> **EXERCISE AIM**
Spot each line in the data below containing "accomplish" and copy it.

> **RECORDS PROVIDED**
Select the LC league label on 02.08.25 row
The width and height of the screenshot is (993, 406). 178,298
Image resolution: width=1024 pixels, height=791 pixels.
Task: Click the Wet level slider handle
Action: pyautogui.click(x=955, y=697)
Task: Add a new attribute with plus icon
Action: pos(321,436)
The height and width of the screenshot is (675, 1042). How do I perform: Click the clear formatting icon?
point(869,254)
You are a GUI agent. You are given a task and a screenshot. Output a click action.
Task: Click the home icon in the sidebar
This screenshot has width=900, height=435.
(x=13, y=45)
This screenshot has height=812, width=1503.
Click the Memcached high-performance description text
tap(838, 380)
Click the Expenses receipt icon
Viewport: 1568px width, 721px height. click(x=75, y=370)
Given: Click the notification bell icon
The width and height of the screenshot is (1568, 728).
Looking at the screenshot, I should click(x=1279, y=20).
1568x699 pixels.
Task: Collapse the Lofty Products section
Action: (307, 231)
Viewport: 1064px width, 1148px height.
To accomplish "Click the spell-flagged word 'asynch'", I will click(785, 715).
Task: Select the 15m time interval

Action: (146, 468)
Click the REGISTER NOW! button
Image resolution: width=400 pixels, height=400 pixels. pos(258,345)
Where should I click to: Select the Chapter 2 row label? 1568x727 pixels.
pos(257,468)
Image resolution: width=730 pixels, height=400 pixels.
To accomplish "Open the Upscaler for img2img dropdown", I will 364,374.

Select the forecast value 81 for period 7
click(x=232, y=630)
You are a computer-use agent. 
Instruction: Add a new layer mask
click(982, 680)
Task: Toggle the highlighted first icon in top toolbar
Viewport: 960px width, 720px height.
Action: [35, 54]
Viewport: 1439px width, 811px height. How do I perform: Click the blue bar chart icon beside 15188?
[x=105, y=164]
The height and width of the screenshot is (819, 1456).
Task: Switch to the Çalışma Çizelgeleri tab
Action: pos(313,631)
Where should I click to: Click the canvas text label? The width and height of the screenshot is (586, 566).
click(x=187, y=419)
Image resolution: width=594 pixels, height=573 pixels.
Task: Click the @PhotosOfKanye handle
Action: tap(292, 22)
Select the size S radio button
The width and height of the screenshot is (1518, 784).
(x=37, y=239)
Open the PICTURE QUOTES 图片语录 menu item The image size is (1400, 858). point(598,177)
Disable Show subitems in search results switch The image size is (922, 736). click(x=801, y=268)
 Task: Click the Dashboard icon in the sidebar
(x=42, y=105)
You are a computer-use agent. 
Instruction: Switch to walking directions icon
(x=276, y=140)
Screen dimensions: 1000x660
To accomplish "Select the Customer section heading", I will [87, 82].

> **EXERCISE RESPONSE**
To accomplish "Click the spell-flagged word 'asynch'", I will click(785, 715).
To accomplish "Open the Upscaler for img2img dropdown", I will 364,374.
To accomplish "Select the Customer section heading", I will [87, 82].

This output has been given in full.